La quasi-totalité des réfugiés internationaux sont accueillis par des pays en développement

 

Les auteurs du rapport  notent que la plupart des réfugiés internationaux (85%) sont accueillis par des pays en développement.

« Les pays de destination à revenu élevé considèrent de plus en plus la migration internationale comme un enjeu majeur. Or, les réfugiés internationaux sont accueillis presque en totalité par des pays en développement « , relève la même source.

Les auteurs du rapport focalisent sur la migration rurale qui « constitue une composante importante de tous les mouvements nationaux (au sein du pays) et internationaux (entre les pays) ».

« En effet, en moyenne dans les pays en développement, une plus grande proportion de personnes migre d’une région rurale à une autre plutôt que d’une zone rurale vers une zone urbaine », ont-ils fait constater.

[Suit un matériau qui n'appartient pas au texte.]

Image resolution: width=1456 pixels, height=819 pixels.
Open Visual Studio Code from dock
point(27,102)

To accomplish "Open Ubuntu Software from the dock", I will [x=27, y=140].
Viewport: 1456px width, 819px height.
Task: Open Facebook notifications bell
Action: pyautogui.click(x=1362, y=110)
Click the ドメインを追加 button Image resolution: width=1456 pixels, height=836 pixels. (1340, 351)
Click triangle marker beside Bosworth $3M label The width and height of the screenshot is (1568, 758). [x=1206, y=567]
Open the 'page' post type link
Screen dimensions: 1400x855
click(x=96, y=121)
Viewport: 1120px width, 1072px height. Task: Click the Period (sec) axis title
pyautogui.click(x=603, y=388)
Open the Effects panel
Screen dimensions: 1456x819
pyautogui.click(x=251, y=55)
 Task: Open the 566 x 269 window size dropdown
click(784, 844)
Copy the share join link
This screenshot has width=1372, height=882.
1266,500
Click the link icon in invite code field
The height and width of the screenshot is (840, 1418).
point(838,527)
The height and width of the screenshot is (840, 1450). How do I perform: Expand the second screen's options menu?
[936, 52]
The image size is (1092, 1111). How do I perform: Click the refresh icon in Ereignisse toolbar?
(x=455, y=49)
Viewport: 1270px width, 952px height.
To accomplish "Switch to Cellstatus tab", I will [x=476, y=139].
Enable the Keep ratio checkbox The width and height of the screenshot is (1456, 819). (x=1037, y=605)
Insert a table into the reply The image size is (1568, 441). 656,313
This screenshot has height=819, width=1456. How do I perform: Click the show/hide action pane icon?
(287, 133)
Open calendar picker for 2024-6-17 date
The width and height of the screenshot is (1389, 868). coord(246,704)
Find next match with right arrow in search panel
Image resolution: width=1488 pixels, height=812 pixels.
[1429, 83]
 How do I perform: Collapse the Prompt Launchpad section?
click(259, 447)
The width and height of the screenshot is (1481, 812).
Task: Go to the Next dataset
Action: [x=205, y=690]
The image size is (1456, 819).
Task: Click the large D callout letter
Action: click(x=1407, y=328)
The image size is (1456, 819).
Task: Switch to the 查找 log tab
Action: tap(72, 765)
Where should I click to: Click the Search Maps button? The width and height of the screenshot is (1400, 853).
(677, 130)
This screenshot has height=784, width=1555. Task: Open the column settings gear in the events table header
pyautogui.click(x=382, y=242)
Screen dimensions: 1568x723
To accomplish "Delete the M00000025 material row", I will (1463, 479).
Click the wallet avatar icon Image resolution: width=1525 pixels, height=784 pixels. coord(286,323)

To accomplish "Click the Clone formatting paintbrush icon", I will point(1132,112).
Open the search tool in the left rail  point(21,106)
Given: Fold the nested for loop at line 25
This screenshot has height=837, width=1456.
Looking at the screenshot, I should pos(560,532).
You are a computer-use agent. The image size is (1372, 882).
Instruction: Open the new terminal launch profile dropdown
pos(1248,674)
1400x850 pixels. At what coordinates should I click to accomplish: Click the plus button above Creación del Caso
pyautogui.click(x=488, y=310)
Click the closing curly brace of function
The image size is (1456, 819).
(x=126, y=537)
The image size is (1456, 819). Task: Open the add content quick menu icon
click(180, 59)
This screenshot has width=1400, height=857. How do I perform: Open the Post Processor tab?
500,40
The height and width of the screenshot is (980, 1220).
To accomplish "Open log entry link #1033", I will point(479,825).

La migration des zones rurales vers des zones urbaines et la migration des zones urbaines vers d’autres zones urbaines est plus courante dans les sociétés plus urbanisées.

Le rapport explique que finalement la migration interne et la migration internationale sont souvent liées dans le sens où les personnes qui ont déjà migré à l’intérieur de leur propre pays sont plus susceptibles de migrer à l’échelle internationale. .

Le document de la FAO relève que la participation des femmes aux migrations internationales augmente. Elles représentent désormais environ la moitié de l’ensemble des migrants internationaux.

 

La migration impact l’agriculture

 

Le rapport souligne que la migration rurale peut avoir des conséquences importantes sur le pays d’origine en termes de développement rural, de sécurité alimentaire et de nutrition.

« Il y a des avantages et des coûts » a-t-on soutenu.

Pour ce qui est des répercussions négatives de l’immigration, les auteurs du rapport font remarquer qu’elle constitue d’abord une perte pour le ménage dont le migrant est issu.

La famille  se trouve ainsi privé d’un de ses membres (dont la main-d’œuvre était importante pour le ménage) et la composition du ménage change.

La perte de main-d’œuvre familiale peut avoir également une incidence négative sur les niveaux de production agricole et non-agricole du ménage, et peut pousser les ménages à réorienter la production vers des cultures et des activités exigeant moins de main-d’œuvre.

Quant à l’aspect positif de ce phénomène, le rapport évoque les transferts de fonds des migrants qui contribuent à l’aide des ménages confrontés à des difficultés financières à investir dans de nouvelles technologies.

« Ils peuvent également permettre aux ménages d’investir davantage dans l’éducation de leurs enfants, d’accroître leur patrimoine et d’investir dans des actifs », selon les auteurs du rapport.

Outre, l’aspect financier, la FAO a également évoqué les transferts d’ordre social (non monétaires) tels que des idées, des compétences, des transferts de technologie et de nouveaux modèles sociaux ramenés ou transmis par les migrants de retour au pays.

Les auteurs du rapport estiment toutefois que les enjeux et les coûts liés à la migration ne peuvent être ignorés.

« La balance entre les avantages et les coûts n’est pas toujours positive pour ceux qui partent ou pour ceux qui restent », a conclut le rapport.